Nie zuvor in meinen Leben war ich so intensiv mit meinen „hässlichen Seiten“ konfrontiert; nie zuvor investierte ich so viel Zeit und Energie in eine Beziehung. Obwohl ich hart arbeite, empfinde ich diese Arbeit als Privileg. Denn durch sie ist es möglich geworden, dass wir gelassen bleiben, wenn wir uns beim Tanken verrechnen und Patrick Roli samt mir zur nächsten Tankstelle stossen muss. Dass wir uns an der offiziell geschlossenen Landesgrenze nach Bolivien erfolgreich in Geduld üben. Dass wir, nachdem wir ungebremst in eine Militärschranke donnern, Tränen lachen können. Dass wir uns, nach drei Töffli-Pannen innerhalb weniger Stunden, nicht entmutigen lassen.
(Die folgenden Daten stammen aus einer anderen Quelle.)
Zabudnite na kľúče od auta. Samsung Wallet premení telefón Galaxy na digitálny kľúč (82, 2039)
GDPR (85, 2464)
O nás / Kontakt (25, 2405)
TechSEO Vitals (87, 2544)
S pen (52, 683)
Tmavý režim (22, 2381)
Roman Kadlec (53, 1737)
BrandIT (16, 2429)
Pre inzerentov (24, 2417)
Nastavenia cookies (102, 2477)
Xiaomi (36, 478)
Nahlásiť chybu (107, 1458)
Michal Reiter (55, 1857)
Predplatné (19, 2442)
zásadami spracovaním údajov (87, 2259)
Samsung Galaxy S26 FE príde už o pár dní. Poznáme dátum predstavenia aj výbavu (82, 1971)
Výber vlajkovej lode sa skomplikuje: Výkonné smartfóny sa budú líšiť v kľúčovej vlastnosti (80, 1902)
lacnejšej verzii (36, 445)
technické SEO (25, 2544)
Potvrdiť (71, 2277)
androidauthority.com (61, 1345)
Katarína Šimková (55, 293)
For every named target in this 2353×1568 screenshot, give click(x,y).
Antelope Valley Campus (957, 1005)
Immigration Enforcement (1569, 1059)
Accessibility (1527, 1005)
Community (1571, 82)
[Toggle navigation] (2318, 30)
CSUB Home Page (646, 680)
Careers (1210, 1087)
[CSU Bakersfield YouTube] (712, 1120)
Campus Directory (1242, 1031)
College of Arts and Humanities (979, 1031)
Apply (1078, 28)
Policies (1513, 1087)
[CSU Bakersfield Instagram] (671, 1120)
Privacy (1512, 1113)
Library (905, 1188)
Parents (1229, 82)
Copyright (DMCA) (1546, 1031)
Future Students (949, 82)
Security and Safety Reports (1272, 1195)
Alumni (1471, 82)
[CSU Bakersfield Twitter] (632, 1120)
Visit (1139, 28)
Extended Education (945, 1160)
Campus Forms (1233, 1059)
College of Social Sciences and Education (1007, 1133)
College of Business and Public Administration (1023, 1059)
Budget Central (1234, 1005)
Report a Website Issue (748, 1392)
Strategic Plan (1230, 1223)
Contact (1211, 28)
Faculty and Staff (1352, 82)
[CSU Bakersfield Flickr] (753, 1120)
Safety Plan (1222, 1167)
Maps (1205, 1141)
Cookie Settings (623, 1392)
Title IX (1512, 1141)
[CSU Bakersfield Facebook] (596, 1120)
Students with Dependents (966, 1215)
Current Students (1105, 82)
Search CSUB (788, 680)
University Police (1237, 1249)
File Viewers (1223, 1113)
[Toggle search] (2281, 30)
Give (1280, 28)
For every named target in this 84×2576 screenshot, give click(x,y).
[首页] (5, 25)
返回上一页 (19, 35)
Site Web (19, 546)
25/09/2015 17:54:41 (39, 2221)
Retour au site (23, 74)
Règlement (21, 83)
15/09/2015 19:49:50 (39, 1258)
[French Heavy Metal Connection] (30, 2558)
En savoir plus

Und zusammenhalten, wenn ein korrupter Polizist wegen Patricks vergessenem Führerschein versucht, uns zu beklauen.
Solange wir beide bereit sind, weiterhin zu investieren, kann ich die Frage des Onkels meiner Freundin bejahen. Dann kommt‘s gut. Denn: Beziehung ist nichts Passives, es ist eine tägliche Entscheidung. Und was die Liebe betrifft: Es ist, was es ist.